- Born: Glasgow, Scotland
- Education: Columbia University University of Utah
- Occupations: Myron E. Wegman Distinguished University Professor Director of the Center for Managing Chronic Disease Professor of Health Behavior & Health Education Professor of Pediatrics
- Employer: University of Michigan
- Website: Center for Managing Chronic Disease

= Noreen M. Clark =

Medical professor

Noreen M. Clark was the Myron E. Wegman Distinguished University Professor, Director of the Center for Managing Chronic Disease, Professor of Health Behavior & Health Education, and Professor of Pediatrics at the University of Michigan. From 1995-2005 she served as Dean of Public Health and Marshall H. Becker Professor of Public Health at the University of Michigan. She was interested in systems, policies and programs that promote health, prevent illness, and enable individuals to manage disease.

==Leadership positions==

Among the numerous leadership positions held by Dr. Clark, she served as Co-Chair for the Institute of Medicine Committee on Advancing Pain Research, Care, and Education. She has served as National Program Director for the Robert Wood Johnson Foundation Allies Against Asthma Program. She has been a member of the Advisory Council of the National Institute of Environmental Health Sciences. She has been president of the Society for Public Health Education and chair of the Public Health Education Section of the American Public Health Association. She has served as chair of the Behavioral Science Section of the American Thoracic Society, as a member of the Pulmonary Diseases Advisory Committee for the National Heart, Lung, and Blood Institute, and as a member of the Institute's Advisory Committee on Prevention, Education, and Control. She has served on the Centers for Disease Control and Prevention (CDC) Task Force on Community Preventive Services. Dr. Clark was a member of the Coordinating Council of the National Asthma Education and Prevention Program and of its Science Base Committee, and has chaired the American Lung Association (ALA) Technical Advisory Group on Asthma, and the Lung Diseases Care and Education Committee.

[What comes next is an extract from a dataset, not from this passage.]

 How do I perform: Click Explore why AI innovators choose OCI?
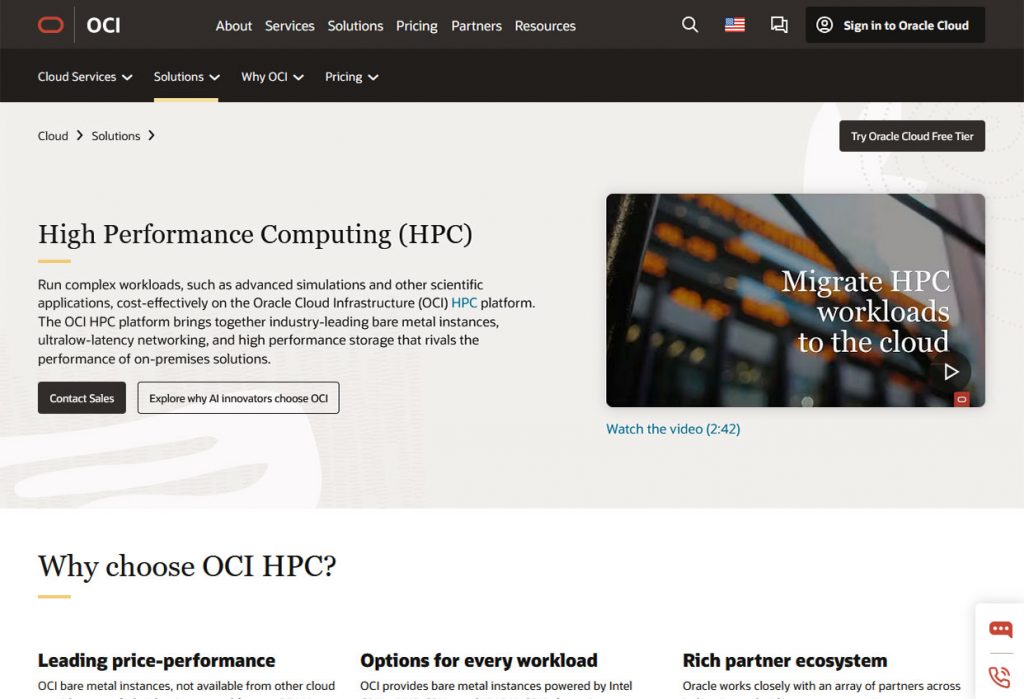pos(238,398)
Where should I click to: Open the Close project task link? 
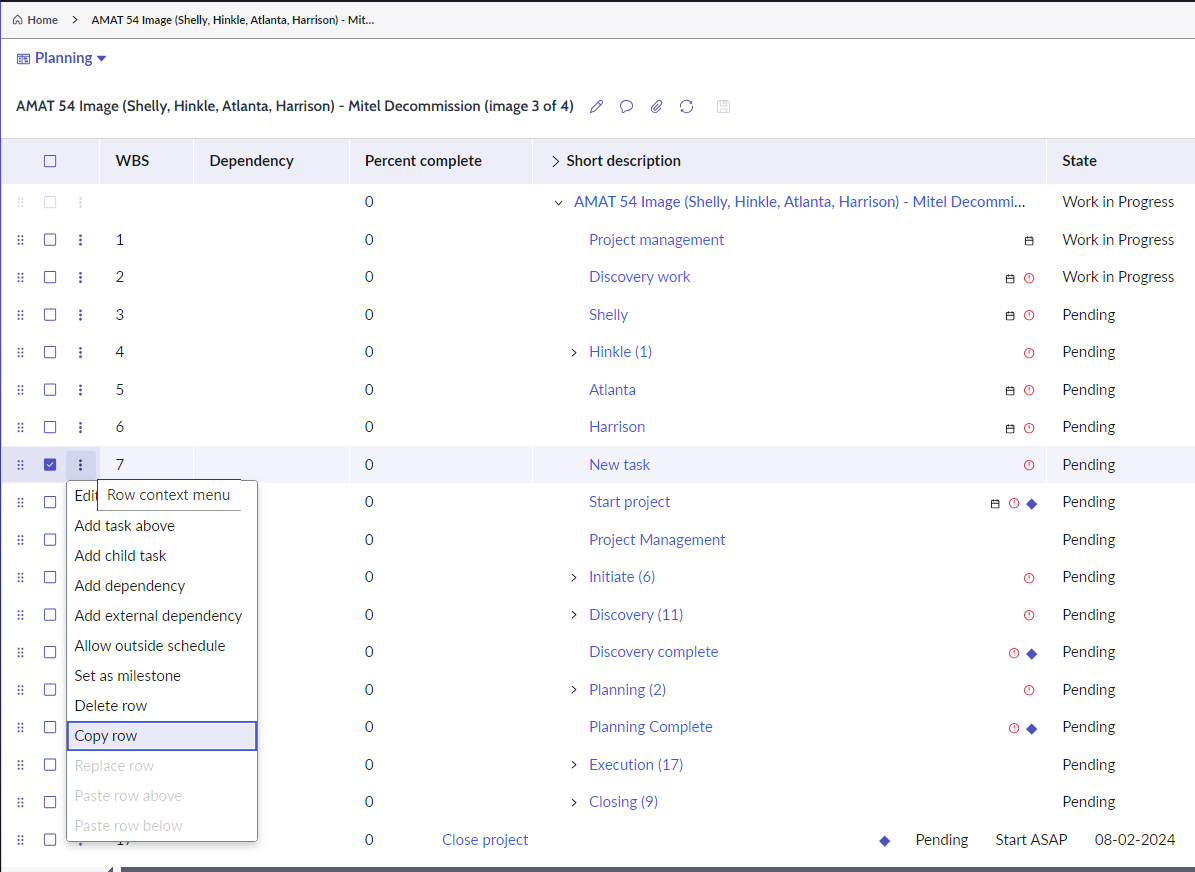click(485, 839)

She has served on both the Board and Council of the ALA. She is the former editor of Health Education and Behavior and Associate Editor of Annual Review of Public Health.

==Honors and distinctions==
She is the recipient of the Distinguished Fellow Award, the highest honor bestowed by the Society for Public Health Education; the Derryberry Award for outstanding contribution to health education in behavioral science given by the American Public Health Association(APHA); the Health Education Research Award conferred by the National Asthma Education and Prevention Program of the National Institutes of Health (NIH) for leadership and research contributions; the Distinguished Career Award in Health Education and Promotion given by the APHA; the Behavioral Science Lifetime Achievement Award of the American Thoracic Society; and the Healthtrac Education Prize. She is a member of the Institute of Medicine of the National Academy of Sciences.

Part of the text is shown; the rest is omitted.